I know legacy is always a justification, but I wanted to check out this example from MariaDB and see if I understand it enough to critique what's going on,
static int show_open_tables(THD *, SHOW_VAR *var, char *buff) {
var->type = SHOW_LONG;
var->value = buff;
*((long *)buff) = (long)table_cache_manager.cached_tables();
return 0;
}
Here they're taking in char* and they're writing it to var->value which is also a char*. Then they force a pointer to a long in the buff and set the type to a SHOW_LONG to indicate it as such.
I'm wondering why they would use a char* for this though and not a uintptr_t -- especially being when they're forcing pointers to longs and other types in it.
Wasn't the norm pre-uintptr_t to use void* for polymorphism in C++?
There seems to be two questions here. So I've split my answer up.
Using char*
Using a char* is fine. Character types (char, signed char, and unsigned char) are specially treated by the C and C++ standards. The C standard defines the following rules for accessing an object:
An object shall have its stored value accessed only by an lvalue expression that has one of the following types:
a type compatible with the effective type of the object,
a qualified version of a type compatible with the effective type of the object,
a type that is the signed or unsigned type corresponding to the effective type of the object,
a type that is the signed or unsigned type corresponding to a qualified version of the effective type of the object,
an aggregate or union type that includes one of the aforementioned types among its members (including, recursively, a member of a subaggregate or contained union), or
a character type.

STATED TASK ::
Write the next part of the thread about char* in MariaDB, picking up after its last line. The data that follows has no connection to the thread about char* in MariaDB.

RAW DATA ::
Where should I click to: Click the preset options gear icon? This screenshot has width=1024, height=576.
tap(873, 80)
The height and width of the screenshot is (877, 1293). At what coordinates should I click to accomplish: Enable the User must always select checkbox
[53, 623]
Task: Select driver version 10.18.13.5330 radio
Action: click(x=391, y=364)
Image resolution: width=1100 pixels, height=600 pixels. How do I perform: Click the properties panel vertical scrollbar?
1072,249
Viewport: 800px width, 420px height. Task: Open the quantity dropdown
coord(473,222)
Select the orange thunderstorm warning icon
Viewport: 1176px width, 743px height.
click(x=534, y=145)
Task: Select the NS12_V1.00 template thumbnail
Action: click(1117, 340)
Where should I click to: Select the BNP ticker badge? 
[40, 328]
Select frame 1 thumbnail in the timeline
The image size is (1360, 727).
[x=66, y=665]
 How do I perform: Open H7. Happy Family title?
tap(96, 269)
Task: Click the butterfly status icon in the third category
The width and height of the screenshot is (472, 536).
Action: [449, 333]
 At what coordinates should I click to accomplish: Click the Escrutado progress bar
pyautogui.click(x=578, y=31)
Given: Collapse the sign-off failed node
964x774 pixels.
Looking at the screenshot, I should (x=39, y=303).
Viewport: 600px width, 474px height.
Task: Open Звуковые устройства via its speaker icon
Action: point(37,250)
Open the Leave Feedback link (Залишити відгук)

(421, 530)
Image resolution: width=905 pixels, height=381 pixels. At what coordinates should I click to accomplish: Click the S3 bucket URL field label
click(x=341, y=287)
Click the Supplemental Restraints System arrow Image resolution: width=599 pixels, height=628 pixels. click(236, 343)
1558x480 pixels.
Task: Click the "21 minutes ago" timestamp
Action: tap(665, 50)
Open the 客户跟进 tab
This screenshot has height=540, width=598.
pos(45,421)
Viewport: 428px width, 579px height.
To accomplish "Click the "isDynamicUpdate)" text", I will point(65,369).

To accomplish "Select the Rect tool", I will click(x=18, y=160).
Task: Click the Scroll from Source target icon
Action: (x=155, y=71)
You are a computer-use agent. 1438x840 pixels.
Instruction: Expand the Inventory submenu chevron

ANSWER TO THIS PROBLEM ::
This effectively means character types are the closest the standards come to defining a 'byte' type (std::byte in C++17 is just defined as enum class byte : unsigned char {})
However, as per the above rules casting a char* to a long* and then assigning to it is incorrect (although generally works in practice). memcpy should be used instead. For example:
long cached_tables = table_cache_manager.cached_tables();
memcpy(buf, &cached_tables, sizeof(cached_tables));
void* would also be a legitimate choice. Whether it is better is a mater of opinion. I would say the clearest option would be to add a type alias for char to convey the intent to use it as a byte type (e.g. typedef char byte_t). Of the top of my head though I can think of several examples of prominent libraries which use char as is, as a byte type. For example, the Boost memory mapped file code gives a char* and leveldb uses std::string as a byte buffer type (presumably to taking advantage of SSO).
Regarding uinptr_t:
uintptr_t is an optional type defined as an unsigned integer capable of holding a pointer. If you want to store the address of a pointed-to object in an integer, then it is a suitable type to use. It is not a suitable type to use here.
they're taking in char* and they're writing it to var->value which is also a char*. Then they force a pointer to a long in the buff and set the type to a SHOW_LONG to indicate it as such.
Or something. That code is hideous.
I'm wondering why they would use a char* for this though and not a uintptr_t -- especially being when they're forcing pointers to longs and other types in it.
Who knows? Who knows what the guy was on when he wrote it? Who cares? That code is hideous, we certainly shouldn't be trying to learn from it.
Wasn't the norm pre-uintptr_t to use void* for polymorphism in C++?
Yes, and it still is. The purpose of uintptr_t is to define an integer type that is big enough to hold a pointer.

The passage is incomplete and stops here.